Yeast Genetics and Molecular Biology 1998
College Park, Maryland
August 1998


Name: Rosenzweig, Frank
Mailing Address: Biological Sciences, University of Idaho, 265 Life Sciences, Moscow, ID 83844-3051, United States
Email Address: rrose@uidaho.edu
Phone and Fax numbers: 208-885-7764, 208-885-7905

059

Functional analysis of the yeast genome by DNA microarray hybridization after evolution in a simple defined environment.

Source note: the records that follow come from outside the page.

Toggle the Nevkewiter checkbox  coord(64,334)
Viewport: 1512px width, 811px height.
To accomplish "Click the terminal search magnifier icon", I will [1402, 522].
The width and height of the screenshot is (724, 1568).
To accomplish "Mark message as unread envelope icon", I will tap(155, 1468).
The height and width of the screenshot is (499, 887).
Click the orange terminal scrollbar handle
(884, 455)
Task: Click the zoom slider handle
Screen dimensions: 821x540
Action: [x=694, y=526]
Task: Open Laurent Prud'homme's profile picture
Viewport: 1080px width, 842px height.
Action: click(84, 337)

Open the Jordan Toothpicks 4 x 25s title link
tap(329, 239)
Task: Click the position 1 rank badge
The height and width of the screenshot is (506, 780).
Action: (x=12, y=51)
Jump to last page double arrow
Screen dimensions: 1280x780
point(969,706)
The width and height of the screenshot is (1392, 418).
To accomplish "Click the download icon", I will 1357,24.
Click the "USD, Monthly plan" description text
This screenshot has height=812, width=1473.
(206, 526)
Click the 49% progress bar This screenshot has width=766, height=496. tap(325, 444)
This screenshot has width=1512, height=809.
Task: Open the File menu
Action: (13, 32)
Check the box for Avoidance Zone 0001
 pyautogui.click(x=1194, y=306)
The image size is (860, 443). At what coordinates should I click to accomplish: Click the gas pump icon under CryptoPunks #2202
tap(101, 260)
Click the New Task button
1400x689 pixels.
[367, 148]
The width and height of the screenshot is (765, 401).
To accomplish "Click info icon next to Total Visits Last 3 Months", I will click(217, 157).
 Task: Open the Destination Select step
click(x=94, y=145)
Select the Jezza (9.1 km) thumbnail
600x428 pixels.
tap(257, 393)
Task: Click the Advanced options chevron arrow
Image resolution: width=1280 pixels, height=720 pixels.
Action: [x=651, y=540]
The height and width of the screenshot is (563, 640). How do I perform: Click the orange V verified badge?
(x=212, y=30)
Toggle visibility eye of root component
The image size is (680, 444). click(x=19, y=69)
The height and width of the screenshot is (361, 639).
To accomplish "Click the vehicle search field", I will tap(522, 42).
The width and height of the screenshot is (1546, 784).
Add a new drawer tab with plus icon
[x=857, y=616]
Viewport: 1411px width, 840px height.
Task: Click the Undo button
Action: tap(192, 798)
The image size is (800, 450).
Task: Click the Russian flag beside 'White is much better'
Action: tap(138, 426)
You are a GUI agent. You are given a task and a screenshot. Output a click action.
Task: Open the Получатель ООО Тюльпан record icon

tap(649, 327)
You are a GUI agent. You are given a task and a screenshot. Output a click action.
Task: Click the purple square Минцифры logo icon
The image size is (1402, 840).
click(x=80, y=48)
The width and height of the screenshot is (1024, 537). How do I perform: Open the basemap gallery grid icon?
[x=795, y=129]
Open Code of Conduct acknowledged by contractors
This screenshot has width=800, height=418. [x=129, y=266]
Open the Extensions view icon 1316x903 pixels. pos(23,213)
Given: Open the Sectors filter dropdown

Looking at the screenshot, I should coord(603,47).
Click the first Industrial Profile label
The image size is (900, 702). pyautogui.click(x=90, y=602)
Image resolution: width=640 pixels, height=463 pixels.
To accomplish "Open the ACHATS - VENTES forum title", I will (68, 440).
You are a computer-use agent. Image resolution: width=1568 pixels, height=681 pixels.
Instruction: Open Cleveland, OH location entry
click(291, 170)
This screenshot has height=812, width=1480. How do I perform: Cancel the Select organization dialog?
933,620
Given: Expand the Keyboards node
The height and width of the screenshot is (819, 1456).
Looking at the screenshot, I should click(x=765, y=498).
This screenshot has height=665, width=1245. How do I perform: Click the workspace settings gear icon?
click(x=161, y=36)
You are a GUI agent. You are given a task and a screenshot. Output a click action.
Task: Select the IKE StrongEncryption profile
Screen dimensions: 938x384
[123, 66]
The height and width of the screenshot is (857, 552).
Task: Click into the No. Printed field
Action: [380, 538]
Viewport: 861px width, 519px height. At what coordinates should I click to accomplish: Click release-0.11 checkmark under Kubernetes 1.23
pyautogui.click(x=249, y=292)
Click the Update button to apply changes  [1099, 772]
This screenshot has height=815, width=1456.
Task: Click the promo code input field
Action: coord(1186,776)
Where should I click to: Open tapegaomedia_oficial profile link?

Tracy Ferea, David Botstein (1), Patrick Brown (2), Frank Rosenzweig (3)
(1) Department of Genetics, Stanford University School of Medicine, Stanford CA; (2) Department of Biochemistry and HHMI, Stanford University School of Medicine, Stanford CA; (3) Biological Sciences, University of Idaho, 265 Life Sciences, Moscow, ID 83844-3051, United States

The completion of the yeast genome project, coupled with the development of DNA microarray hybridization technology, opens up unprecedented opportunities for the study of evolution in action. We have conducted replicate evolutionary experiments wherein a diploid yeast strain was propagated asexually for several hundred generations under glucose-limitation.Under these conditions new adaptive mutants sweep through populations approximately every fifty generations.Evolved strains demonstrate significantly higher fitness than their common ancestor. Using microarrays we have analyzed changes in mRNA levels that distinguish ancestral from evolved strains. Replicate short-term chemostat monocultures of each strain are highly consistent in their global patterns of gene expression. By contrast, comparisons of ancestral to experimentally evolved strains show significant differences with respect to a limited set of genes. Perhaps more strikingly, these comparisons reveal that similar changes have occurred within a subset of genes that encode enzymes of glycolysis and the TCA cycle. Patterns of gene expression at these loci have enabled us to accurately predict the outcome of comparisons between strains with respect to yield biomass, cell number and steady-state levels of specific metabolites. Lineages derived from a common ancestor may follow independent adaptive trajectories, yet nevertheless converge on a common physiological phenotype. Given that a limited number of periodic selection events have occurred, it appears that regulatory loci responsible for coordinate changes in expression within specific pathways are key targets of selection as yeast evolve under nutrient limitation.